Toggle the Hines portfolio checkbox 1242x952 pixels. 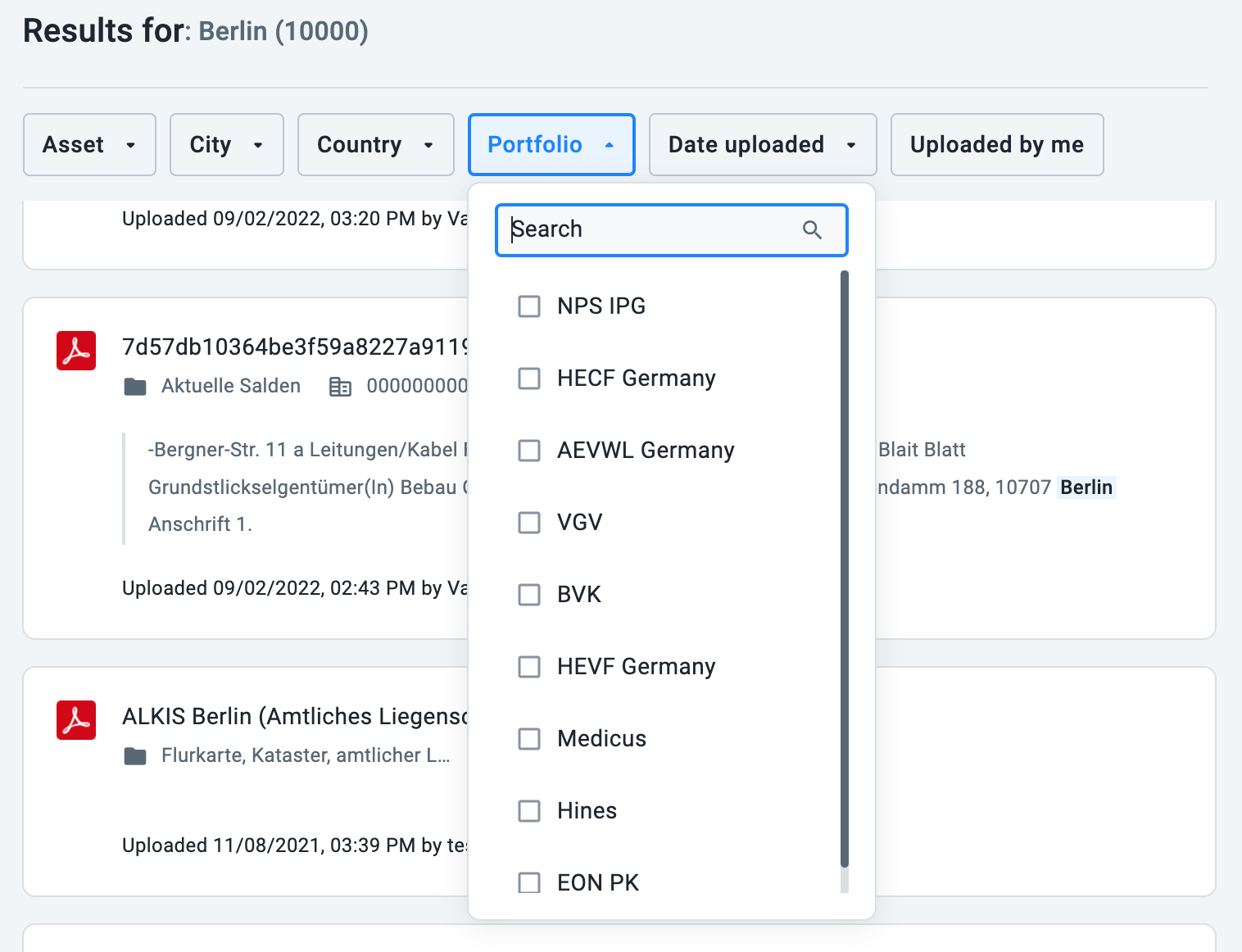pos(529,811)
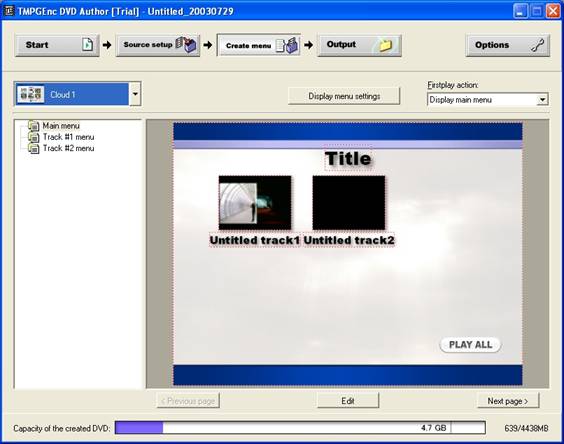Click the Edit button below preview

348,401
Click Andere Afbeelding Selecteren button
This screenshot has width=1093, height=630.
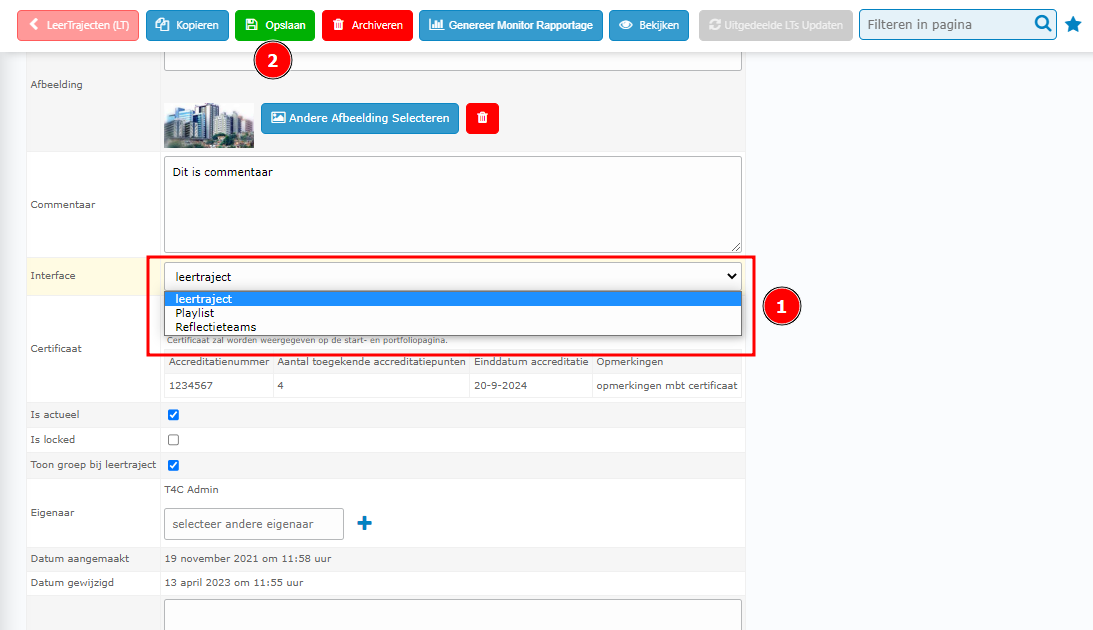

───

§ YOUR ASSIGNMENT
With the pictures left out, please output each line from the one containing "Click Andere Afbeelding Selecteren button" through the end of the entries, exactly as it is.

§ EXERCISE RESPONSE
Click Andere Afbeelding Selecteren button
This screenshot has width=1093, height=630.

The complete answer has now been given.